Embora a maioria dos nicaraguenses tenha adotado uma quarentena voluntária, Ortega disse que a população “se protege” seguindo as orientações do Ministério da Saúde de seu Governo. Entretanto, a autoridade sanitária, durante os 34 dias de ausência do presidente, reiterou que “declarar quarentena é alarmante e extremista”, e ao mesmo tempo manteve uma postura que minimiza a periculosidade do vírus.

Por outro lado, a política oficial promovida pela vice-presidenta Murillo em meio à pandemia inclui aglomerações públicas através de seu plano Verão 2020, que incluiu missas campais, shows, maratonas, visitas casa a casa para “combater” o vírus e uma marcha política chamada O amor nos tempos da Covid-19.

Ortega sugeriu em seu discurso que tampouco acatará as medidas preventivas ditadas pela OMS, pois a pandemia será enfrentada “com os recursos limitados” da Nicarágua e “com paciência”, sem esclarecer se tem um plano de ação definido.

Organização Pan-Americana da Saúde (OPAS) criticou na semana passada a política oficial do Governo sandinista perante o coronavírus. “Temos preocupações quanto à falta de distanciamento social, as aglomerações maciças, temos preocupações sobre os exames, o rastreamento de contatos, sobre a testagem de casos, também nos preocupa sobre o que vemos como inadequado, quanto ao controle e prevenção da infecção“, enfatizou Carissa Etienne, diretora do organismo.

Silêncio perante os testes oferecidos

Ortega tampouco disse nada sobre os 28.000 testes rápidos para a Covid-19 doados pelo Banco Centro-Americano de Integração Econômica (BCIE) em 7 de abril. Epidemiologistas alertam que o número de casos positivos não está crescendo na Nicarágua simplesmente porque a autoridade sanitária não realizou uma testagem maciça.

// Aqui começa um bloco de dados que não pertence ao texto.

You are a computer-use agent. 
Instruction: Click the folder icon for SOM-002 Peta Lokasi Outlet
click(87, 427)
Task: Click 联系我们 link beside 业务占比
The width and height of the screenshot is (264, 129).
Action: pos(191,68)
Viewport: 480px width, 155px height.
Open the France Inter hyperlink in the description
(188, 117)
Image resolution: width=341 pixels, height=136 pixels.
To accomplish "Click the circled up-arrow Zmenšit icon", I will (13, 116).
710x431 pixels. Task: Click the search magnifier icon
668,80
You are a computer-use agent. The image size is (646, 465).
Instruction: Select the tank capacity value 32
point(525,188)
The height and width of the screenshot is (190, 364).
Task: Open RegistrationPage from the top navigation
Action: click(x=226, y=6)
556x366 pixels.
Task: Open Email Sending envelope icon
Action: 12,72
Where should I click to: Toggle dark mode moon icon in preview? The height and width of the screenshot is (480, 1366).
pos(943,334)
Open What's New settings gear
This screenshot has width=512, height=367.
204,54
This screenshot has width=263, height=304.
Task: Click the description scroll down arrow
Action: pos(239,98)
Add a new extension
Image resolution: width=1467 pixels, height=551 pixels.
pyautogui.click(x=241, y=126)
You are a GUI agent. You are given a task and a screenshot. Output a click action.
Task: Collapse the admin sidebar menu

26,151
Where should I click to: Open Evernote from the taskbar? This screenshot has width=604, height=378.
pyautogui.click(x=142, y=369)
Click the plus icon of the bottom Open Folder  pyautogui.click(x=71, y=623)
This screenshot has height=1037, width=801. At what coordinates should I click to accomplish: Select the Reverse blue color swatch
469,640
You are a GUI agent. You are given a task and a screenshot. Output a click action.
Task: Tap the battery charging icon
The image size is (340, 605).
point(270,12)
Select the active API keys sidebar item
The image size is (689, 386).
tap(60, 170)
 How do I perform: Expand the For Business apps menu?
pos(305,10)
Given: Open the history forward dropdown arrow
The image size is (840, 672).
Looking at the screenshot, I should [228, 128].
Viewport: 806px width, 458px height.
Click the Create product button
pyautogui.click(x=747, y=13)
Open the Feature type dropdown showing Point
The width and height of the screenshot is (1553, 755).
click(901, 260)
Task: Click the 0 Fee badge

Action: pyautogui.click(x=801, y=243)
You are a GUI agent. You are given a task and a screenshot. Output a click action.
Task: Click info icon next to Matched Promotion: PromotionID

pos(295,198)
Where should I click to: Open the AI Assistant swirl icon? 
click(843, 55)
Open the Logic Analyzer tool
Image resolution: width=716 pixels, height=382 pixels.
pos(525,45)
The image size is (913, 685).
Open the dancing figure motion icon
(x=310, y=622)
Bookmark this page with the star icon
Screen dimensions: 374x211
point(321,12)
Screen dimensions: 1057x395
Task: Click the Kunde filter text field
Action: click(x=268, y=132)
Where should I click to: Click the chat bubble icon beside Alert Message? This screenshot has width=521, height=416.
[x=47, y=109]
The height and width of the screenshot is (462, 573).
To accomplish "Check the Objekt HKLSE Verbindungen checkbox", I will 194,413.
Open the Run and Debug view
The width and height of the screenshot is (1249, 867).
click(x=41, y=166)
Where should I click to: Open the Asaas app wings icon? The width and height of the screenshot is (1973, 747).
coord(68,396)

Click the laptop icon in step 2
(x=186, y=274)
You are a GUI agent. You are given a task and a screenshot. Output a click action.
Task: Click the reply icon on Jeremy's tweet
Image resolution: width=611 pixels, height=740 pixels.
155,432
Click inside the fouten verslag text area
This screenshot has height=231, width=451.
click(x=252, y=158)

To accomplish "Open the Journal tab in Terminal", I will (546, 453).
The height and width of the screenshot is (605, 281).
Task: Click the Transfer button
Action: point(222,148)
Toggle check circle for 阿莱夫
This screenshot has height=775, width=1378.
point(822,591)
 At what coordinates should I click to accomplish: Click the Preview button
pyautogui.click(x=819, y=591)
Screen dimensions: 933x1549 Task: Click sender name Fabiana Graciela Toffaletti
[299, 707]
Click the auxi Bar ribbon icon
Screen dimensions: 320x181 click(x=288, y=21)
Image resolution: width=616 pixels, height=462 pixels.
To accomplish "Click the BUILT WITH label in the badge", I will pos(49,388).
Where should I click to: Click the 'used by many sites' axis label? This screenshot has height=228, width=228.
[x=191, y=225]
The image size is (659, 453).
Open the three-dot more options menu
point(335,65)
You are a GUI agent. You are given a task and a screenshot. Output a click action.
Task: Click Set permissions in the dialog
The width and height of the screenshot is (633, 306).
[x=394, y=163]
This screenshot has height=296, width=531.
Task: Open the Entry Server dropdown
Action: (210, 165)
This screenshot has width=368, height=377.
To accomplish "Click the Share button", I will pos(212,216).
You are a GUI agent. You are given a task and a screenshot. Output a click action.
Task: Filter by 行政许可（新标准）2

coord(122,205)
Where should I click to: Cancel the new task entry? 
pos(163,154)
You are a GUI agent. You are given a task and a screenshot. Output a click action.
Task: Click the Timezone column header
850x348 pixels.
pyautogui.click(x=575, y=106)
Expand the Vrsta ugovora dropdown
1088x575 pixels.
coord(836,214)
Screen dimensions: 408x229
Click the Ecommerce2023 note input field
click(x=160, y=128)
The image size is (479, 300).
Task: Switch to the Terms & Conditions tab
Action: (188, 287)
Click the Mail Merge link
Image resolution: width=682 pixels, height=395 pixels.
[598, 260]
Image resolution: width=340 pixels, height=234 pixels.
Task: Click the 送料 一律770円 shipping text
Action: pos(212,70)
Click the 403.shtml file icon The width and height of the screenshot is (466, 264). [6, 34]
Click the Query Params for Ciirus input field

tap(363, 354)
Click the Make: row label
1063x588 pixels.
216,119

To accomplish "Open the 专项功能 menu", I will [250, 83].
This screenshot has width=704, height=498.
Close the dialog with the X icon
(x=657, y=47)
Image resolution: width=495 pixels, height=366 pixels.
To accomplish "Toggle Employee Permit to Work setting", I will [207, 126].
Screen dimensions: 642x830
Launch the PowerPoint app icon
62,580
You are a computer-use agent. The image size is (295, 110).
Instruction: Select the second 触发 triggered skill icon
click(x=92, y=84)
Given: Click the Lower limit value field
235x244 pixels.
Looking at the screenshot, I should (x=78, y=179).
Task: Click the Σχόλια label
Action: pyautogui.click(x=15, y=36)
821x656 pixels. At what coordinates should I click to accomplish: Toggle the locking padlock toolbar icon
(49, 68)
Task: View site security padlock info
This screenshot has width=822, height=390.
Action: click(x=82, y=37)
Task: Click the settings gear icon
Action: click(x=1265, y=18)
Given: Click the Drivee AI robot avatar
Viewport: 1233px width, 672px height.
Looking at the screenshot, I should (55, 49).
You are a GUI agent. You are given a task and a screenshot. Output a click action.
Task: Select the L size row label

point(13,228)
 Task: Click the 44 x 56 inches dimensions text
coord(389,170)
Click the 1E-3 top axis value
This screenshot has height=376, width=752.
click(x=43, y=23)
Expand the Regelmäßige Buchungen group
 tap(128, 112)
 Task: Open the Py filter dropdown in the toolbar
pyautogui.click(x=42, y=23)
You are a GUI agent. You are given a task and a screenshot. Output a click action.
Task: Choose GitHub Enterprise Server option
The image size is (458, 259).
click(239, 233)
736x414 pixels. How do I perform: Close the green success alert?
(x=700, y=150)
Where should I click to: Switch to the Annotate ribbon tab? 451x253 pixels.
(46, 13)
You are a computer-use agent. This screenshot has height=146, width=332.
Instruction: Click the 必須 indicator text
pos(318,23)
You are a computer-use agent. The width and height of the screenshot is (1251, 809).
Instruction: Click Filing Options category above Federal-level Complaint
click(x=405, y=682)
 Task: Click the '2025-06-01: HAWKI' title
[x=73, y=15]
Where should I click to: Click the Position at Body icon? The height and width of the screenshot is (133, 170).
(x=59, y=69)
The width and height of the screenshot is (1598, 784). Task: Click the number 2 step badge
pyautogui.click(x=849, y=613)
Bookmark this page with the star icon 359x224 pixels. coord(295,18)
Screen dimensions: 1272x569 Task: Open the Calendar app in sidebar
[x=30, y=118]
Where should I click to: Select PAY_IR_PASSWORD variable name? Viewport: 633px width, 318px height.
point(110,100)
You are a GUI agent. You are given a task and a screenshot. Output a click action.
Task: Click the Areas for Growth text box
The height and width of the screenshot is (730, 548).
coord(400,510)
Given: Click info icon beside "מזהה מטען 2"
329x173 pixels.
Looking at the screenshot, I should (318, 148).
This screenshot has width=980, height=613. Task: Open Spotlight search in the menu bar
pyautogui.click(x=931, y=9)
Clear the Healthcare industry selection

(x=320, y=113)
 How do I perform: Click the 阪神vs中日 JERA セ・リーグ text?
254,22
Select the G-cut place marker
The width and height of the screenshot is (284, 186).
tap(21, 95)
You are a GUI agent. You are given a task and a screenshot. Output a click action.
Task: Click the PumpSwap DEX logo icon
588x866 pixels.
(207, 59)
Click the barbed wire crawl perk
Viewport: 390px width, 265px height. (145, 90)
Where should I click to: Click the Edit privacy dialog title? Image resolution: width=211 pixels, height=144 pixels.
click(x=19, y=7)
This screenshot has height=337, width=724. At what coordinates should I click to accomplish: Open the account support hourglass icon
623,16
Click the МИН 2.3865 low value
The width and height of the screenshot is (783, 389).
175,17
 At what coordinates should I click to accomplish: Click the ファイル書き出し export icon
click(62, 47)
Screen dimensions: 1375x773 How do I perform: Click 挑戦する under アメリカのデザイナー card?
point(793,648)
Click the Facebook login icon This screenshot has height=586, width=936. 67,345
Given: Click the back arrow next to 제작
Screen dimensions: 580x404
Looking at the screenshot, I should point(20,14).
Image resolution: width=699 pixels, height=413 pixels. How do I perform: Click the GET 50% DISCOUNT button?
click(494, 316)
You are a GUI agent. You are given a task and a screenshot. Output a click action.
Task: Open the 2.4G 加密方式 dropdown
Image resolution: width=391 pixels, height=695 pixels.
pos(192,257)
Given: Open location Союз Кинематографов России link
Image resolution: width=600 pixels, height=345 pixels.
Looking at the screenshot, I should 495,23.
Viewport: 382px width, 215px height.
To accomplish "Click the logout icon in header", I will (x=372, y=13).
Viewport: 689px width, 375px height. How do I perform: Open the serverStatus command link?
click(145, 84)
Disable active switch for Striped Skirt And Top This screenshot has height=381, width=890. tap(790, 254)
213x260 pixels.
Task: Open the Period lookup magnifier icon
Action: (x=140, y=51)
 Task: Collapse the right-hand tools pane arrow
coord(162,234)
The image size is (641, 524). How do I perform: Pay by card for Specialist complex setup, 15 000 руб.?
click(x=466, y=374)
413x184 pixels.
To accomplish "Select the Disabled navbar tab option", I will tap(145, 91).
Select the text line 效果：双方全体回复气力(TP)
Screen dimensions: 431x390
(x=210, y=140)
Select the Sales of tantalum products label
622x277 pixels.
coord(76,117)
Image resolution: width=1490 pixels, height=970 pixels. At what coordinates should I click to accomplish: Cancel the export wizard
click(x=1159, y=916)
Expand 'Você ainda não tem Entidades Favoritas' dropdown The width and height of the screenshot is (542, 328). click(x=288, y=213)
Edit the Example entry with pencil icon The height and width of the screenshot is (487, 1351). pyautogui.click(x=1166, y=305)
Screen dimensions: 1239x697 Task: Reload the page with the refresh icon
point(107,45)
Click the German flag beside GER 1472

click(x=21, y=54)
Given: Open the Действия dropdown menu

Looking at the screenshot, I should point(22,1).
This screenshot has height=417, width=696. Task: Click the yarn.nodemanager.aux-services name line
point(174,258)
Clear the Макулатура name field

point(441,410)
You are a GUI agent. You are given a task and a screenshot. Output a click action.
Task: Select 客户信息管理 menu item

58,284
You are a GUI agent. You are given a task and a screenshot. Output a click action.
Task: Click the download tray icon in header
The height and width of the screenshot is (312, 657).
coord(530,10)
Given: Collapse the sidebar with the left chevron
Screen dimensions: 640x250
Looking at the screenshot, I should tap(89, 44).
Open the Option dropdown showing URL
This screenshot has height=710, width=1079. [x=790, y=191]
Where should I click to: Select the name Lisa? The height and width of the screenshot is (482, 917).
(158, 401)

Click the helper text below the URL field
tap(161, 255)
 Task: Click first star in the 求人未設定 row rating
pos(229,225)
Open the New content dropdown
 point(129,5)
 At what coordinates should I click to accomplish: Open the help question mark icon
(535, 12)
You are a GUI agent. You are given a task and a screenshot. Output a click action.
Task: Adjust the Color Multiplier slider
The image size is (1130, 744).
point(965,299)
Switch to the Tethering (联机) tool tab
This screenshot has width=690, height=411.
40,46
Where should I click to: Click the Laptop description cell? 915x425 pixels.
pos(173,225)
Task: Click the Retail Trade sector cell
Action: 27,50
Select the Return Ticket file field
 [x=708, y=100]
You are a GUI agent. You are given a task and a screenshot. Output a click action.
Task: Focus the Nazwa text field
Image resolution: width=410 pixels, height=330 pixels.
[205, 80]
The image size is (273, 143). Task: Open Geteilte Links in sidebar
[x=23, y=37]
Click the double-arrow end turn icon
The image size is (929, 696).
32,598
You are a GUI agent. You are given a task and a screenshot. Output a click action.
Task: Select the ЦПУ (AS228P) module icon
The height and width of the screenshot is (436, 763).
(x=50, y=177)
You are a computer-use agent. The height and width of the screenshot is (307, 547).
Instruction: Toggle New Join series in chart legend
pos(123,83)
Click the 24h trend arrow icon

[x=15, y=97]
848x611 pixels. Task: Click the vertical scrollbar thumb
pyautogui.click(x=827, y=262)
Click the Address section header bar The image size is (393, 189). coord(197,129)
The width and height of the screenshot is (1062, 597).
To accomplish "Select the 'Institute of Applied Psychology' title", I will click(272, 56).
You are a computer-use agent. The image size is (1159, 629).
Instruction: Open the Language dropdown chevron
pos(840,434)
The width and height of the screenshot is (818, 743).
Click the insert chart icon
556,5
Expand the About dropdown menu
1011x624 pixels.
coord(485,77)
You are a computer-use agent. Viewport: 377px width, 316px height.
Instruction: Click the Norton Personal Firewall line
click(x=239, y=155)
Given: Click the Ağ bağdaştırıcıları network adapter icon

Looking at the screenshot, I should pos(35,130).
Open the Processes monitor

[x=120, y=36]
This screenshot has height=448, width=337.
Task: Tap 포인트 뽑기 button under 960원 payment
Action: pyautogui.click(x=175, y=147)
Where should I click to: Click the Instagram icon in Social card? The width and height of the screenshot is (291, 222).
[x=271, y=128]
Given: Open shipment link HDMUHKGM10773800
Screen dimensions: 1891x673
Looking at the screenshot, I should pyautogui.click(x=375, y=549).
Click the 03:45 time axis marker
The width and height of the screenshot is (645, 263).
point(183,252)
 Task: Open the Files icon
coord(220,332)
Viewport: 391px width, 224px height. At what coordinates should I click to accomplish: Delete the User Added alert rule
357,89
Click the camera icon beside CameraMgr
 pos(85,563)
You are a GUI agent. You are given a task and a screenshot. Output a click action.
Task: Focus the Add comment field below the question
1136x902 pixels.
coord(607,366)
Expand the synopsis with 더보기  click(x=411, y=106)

“Hoje se dá uma nova chance à Nicarágua. A recente doação de 26.000 testes de diagnóstico feita pelo BCIE aos países centro-americanos apresenta ao Governo a possibilidade de corrigir a escassez do diagnóstico e evitar de uma vez maiores desgraças e mortes”, afirmou o biólogo molecular Jorge Huete, um dos principais cientistas da Nicarágua.

Entretanto, o Governo calou sobre o uso da doação. Segundo fontes médicas, o Ministério da Saúde vinha fazendo uma média de 5 a 10 exames diários de Covid-19. Diante das críticas de especialistas, a autoridade sanitária emitiu um novo plano para chegar a 50 testes diários em todo o território nacional, uma cifra que também parece insuficiente aos especialistas. “Com 10.000 testes semanais, em questão de duas ou três semanas se poderia conhecer com rigor a verdadeira dimensão da Covid-19 na Nicarágua. O emprego dos kits de diagnóstico para uma amostragem maciça poderia dar relevância estatística aos dados do país, transformando-se em uma ferramenta poderosa”, adicionou Huete.

Comissão Interamericana de Direitos Humanos (CIDH) solicitou ao Governo de Ortega que adote “medidas eficazes de atenção e contenção da pandemia, conforme as recomendações técnicas e científicas internacionais, voltadas para proteger os direitos humanos”. E sentenciou a Ortega: “A vida, a saúde e a integridade da população devem estar acima de qualquer consideração partidária ou política”.

Ortega, por sua vez, disse que o coronavírus é um “sinal que Deus está nos mandando” e depois insistiu mais no assunto das bombas atômicas e guerras mundiais, sem explicar nada relacionado aos seus planos de contenção do vírus. “Na Primeira Guerra Mundial, na Segunda Guerra Mundial, [estavam] ali as epidemias e as pandemias, e em meio das epidemias e das pandemias não havia cessar-fogo, continuavam se matando, fazendo a guerra. E estou convencido de que esta pandemia, este vírus que se multiplicou por todo o planeta onde aí sim que não há força alguma que possa bloqueá-los, não há barreira alguma que possa bloqueá-los, não há muro algum que possa bloqueá-los. Não há, não há maneira, nem bilionário algum que possa bloqueá-los”, dissertou Daniel Ortega.